Are You Making These Costly IRA Rollover Mistakes?
Introduction
When you’re transitioning from one job to another or retiring, it’s crucial to handle the funds in your Individual Retirement Account (IRA) correctly. A mistake in this process, known as an IRA rollover, can lead to penalties, unwanted tax liabilities, and a delay in your retirement plans. This blog post aims to help you understand key concepts, avoid costly mistakes, and implement practical strategies for 2025. We’ll also address some frequently asked questions on the topic.
Key Concepts to Understand
The first step to avoiding costly IRA rollover mistakes is understanding the key concepts. An IRA rollover involves moving funds from a 401(k) or similar retirement plan to an Individual Retirement Account. This process can be either direct, where your old plan administrator transfers the funds directly to the new IRA, or indirect, where you receive a check and deposit it into the new IRA within 60 days.
The 2019 SECURE Act and the 2020 CARES Act both had significant impacts on IRA rules. For instance, the SECURE Act raised the age for required minimum distributions (RMDs) from 70.5 to 72, while the CARES Act waived RMDs for 2020 due to the COVID-19 pandemic.
Avoiding Costly Mistakes
One common mistake is missing the 60-day deadline for an indirect rollover. If you don’t deposit the check within 60 days, the IRS considers the money as taxable income and, if you’re under 59.5 years old, you’ll also face a 10% early withdrawal penalty.

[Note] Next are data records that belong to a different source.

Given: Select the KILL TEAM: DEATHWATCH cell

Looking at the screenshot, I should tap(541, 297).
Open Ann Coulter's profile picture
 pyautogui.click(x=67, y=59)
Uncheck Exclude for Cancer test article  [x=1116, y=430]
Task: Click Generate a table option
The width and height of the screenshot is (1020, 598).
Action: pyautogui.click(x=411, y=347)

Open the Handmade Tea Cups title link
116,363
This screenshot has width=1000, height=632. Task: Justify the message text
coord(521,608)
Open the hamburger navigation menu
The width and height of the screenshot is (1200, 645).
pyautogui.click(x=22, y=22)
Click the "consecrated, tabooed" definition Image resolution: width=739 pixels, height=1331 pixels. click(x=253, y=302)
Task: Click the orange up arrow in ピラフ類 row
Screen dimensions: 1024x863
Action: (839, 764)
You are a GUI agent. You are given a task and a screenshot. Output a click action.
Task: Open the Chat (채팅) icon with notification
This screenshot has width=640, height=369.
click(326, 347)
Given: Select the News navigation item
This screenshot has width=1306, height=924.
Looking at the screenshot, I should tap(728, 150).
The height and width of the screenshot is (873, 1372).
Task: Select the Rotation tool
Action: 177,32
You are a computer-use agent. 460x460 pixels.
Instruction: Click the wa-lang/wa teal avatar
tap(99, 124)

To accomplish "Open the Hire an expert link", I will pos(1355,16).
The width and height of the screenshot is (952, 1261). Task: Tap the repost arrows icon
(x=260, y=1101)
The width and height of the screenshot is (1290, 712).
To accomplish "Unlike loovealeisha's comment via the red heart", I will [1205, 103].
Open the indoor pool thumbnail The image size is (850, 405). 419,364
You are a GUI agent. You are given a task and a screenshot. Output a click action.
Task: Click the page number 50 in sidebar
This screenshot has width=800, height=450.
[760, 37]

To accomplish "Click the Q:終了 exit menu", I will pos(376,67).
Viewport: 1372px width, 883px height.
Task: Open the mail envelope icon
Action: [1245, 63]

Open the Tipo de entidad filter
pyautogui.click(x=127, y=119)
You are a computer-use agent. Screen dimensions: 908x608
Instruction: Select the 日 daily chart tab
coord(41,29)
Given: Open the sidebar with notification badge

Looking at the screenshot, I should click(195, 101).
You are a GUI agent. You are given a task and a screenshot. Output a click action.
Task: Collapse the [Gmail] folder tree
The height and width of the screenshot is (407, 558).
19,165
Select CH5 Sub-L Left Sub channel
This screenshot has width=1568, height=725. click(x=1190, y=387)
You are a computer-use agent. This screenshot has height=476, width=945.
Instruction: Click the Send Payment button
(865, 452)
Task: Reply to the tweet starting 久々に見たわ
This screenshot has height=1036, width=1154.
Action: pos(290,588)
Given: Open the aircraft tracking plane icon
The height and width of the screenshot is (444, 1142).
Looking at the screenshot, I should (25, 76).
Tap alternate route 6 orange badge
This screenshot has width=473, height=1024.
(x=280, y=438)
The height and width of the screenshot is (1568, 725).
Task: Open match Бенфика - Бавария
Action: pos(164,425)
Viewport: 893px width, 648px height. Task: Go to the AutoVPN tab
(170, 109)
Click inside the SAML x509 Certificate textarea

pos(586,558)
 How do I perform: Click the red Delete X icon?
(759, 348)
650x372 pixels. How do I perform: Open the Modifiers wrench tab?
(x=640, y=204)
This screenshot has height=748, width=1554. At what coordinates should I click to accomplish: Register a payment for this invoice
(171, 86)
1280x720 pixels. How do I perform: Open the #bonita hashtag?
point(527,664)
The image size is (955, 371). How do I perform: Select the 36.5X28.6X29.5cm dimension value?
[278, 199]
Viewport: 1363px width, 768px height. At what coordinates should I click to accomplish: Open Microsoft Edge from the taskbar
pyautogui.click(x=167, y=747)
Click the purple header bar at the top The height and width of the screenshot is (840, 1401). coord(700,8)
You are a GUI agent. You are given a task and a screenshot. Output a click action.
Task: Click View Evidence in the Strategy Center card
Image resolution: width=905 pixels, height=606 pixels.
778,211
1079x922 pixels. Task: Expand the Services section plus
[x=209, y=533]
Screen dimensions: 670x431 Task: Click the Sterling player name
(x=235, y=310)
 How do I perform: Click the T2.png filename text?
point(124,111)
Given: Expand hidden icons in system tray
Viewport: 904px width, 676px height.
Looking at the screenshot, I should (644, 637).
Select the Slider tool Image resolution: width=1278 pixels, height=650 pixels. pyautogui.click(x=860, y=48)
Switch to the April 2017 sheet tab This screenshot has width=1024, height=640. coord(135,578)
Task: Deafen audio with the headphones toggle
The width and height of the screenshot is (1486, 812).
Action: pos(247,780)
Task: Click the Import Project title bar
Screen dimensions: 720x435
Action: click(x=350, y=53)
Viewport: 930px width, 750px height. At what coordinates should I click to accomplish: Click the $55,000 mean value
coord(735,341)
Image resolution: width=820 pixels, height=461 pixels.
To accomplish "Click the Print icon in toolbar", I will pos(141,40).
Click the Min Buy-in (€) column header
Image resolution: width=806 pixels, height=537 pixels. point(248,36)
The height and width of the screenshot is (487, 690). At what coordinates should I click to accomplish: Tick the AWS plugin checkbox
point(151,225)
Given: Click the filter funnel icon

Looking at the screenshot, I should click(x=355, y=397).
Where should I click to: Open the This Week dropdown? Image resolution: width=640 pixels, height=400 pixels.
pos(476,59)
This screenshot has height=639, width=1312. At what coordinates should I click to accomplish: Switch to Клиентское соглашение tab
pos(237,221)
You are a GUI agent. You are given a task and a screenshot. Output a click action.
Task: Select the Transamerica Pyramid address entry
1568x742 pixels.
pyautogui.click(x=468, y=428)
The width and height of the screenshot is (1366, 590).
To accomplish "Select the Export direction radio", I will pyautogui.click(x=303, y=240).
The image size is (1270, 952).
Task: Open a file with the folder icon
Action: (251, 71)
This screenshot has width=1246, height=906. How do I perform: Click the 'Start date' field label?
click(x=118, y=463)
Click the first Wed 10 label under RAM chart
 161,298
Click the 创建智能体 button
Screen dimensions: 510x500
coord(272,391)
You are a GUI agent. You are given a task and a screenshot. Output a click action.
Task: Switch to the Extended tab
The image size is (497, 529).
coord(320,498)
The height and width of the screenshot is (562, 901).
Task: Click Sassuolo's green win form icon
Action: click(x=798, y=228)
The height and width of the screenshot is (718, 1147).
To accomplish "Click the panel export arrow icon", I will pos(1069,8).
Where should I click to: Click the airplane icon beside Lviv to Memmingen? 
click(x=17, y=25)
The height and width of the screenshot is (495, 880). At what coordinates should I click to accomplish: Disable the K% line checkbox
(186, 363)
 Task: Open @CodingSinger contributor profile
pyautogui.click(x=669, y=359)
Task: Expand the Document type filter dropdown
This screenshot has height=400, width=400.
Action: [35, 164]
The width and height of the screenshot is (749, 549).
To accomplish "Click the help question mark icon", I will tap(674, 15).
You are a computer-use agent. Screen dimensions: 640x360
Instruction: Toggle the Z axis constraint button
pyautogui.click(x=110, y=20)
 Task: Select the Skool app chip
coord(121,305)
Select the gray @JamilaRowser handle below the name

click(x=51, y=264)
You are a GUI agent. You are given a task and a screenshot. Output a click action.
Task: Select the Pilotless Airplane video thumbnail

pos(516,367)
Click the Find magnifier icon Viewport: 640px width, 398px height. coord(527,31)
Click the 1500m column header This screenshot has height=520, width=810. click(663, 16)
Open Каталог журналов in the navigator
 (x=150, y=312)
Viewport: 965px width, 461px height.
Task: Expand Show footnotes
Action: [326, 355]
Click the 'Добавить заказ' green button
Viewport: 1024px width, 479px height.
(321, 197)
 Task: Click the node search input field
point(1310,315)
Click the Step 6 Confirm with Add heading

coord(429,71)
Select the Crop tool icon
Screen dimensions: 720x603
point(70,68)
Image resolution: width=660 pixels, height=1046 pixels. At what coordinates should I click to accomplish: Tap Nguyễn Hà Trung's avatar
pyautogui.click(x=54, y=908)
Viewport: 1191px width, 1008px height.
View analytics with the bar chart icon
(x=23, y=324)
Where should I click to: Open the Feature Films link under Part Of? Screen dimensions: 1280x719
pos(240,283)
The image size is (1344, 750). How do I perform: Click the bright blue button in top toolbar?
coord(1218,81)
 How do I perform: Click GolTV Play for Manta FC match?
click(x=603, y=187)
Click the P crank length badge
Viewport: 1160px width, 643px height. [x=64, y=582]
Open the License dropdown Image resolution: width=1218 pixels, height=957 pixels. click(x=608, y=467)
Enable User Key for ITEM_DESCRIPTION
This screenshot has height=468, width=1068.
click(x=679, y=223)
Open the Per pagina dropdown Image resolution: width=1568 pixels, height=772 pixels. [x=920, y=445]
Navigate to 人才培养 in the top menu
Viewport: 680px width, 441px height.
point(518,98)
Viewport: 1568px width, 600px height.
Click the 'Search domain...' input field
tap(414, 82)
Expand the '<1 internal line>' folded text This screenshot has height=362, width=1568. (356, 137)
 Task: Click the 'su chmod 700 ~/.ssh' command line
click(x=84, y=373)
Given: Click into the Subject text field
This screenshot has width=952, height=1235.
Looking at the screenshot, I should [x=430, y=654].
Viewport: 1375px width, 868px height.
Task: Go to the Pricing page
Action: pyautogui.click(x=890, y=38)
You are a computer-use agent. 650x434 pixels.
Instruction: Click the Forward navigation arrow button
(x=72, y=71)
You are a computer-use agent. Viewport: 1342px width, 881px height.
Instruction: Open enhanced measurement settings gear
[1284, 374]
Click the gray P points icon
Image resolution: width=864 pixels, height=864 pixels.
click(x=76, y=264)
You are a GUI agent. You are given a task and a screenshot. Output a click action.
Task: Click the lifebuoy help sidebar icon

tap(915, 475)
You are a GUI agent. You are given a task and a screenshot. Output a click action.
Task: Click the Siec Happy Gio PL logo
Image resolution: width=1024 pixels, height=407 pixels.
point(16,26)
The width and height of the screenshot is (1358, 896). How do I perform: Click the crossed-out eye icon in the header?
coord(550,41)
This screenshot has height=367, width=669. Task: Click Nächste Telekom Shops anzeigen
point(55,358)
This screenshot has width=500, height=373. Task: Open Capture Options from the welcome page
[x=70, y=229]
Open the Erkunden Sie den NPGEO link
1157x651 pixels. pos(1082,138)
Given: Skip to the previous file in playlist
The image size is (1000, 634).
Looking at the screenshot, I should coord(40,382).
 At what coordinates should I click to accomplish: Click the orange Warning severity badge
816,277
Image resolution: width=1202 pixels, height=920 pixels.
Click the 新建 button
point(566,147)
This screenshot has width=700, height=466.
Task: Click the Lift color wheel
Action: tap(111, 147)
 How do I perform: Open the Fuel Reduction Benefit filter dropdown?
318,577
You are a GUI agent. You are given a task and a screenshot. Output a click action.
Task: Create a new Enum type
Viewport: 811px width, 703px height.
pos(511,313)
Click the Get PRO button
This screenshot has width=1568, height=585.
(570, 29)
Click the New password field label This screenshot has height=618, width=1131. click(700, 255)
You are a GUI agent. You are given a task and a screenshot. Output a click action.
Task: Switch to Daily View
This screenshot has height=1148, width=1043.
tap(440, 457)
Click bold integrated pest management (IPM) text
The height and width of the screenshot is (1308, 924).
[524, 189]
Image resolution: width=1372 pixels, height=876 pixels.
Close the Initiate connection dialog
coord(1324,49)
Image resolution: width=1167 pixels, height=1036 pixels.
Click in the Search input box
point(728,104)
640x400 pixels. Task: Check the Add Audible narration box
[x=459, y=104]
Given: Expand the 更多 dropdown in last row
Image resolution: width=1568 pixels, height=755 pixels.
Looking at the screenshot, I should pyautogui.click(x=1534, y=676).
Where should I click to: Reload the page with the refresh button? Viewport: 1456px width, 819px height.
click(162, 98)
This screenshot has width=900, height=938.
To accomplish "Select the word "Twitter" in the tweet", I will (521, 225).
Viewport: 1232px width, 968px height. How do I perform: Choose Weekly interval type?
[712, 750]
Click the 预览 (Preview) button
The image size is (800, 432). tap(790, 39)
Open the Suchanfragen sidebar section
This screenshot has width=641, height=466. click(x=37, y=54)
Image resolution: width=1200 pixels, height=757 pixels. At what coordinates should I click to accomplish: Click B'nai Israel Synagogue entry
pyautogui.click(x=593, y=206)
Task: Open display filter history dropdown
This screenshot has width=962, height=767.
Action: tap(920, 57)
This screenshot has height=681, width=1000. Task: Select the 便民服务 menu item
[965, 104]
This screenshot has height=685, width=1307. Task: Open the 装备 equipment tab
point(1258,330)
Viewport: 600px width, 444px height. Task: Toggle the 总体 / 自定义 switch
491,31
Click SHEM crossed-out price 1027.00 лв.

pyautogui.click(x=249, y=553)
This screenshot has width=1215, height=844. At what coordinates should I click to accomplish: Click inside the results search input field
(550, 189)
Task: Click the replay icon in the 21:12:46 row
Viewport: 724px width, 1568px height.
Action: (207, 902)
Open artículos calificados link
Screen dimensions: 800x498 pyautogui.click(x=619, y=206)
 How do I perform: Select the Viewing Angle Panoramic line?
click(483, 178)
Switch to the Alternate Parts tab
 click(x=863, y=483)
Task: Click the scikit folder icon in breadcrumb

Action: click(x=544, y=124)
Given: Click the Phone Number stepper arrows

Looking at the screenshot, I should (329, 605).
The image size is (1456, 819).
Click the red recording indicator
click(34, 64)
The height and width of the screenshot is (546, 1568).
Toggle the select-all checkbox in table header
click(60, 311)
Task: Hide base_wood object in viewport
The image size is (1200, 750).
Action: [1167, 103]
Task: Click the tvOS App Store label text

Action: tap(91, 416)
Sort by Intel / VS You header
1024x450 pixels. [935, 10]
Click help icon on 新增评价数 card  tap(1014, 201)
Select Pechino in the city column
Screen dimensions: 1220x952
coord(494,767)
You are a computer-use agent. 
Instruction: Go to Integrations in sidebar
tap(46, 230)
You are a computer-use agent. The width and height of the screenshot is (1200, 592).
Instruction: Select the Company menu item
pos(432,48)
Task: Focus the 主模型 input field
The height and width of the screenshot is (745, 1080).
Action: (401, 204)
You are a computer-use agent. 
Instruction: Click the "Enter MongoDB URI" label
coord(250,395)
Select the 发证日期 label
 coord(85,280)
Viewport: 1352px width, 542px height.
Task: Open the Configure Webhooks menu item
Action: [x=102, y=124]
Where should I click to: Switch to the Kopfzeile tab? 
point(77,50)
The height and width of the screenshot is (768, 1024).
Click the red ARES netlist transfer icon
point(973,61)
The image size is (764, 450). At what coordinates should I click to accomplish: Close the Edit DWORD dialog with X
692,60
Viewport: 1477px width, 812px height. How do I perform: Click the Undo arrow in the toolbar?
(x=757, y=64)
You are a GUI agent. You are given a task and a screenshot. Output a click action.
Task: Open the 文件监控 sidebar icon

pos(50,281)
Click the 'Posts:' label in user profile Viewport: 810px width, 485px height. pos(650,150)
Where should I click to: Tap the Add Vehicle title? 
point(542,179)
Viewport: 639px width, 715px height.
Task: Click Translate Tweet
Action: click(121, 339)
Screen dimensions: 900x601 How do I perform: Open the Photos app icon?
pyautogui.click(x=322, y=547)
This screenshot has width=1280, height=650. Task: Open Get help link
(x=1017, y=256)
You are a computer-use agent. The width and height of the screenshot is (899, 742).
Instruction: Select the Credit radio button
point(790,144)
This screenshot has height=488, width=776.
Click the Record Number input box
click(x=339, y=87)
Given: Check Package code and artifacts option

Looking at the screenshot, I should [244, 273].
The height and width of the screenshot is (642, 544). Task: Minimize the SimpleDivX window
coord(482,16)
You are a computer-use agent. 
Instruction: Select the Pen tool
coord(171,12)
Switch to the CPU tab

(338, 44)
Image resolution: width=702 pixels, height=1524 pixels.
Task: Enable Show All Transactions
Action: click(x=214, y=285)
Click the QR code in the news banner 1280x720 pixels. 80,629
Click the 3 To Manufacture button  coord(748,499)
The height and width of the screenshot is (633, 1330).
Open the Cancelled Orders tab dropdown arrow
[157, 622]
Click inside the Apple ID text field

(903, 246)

Another error is rolling over funds from a Roth 401(k) to a traditional IRA, which can trigger a tax liability. Keep in mind that Roth funds should be rolled over to Roth IRAs and traditional funds to traditional IRAs.
Practical Strategies for 2025
Looking ahead to 2025, consider implementing these practical strategies. First, opt for a direct rollover whenever possible. This method eliminates the risk of missing the 60-day deadline and having the funds treated as a taxable distribution.
Second, review your beneficiary designations. The SECURE Act eliminated the “stretch IRA” strategy, which allowed non-spouse beneficiaries to take distributions over their lifetimes. Now, most non-spouse beneficiaries must fully distribute the account within 10 years.
Frequently Asked Questions
Q:
What if I’ve already made a mistake with my IRA rollover?
A:
If you’ve made an error, it’s crucial to seek professional advice immediately. Depending on the nature of the mistake, you may be able to correct it and avoid penalties.
Q:
Can I still do an IRA rollover if I’m over the age of 72?
A:
Yes, you can, but you need to take your required minimum distribution (RMD) before initiating the rollover.
Closing Thoughts
Navigating the ins and outs of IRA rollovers can be complex, especially with the recent changes in tax law. However, with a clear understanding of the rules and potential pitfalls, you can manage your IRA effectively and avoid costly mistakes.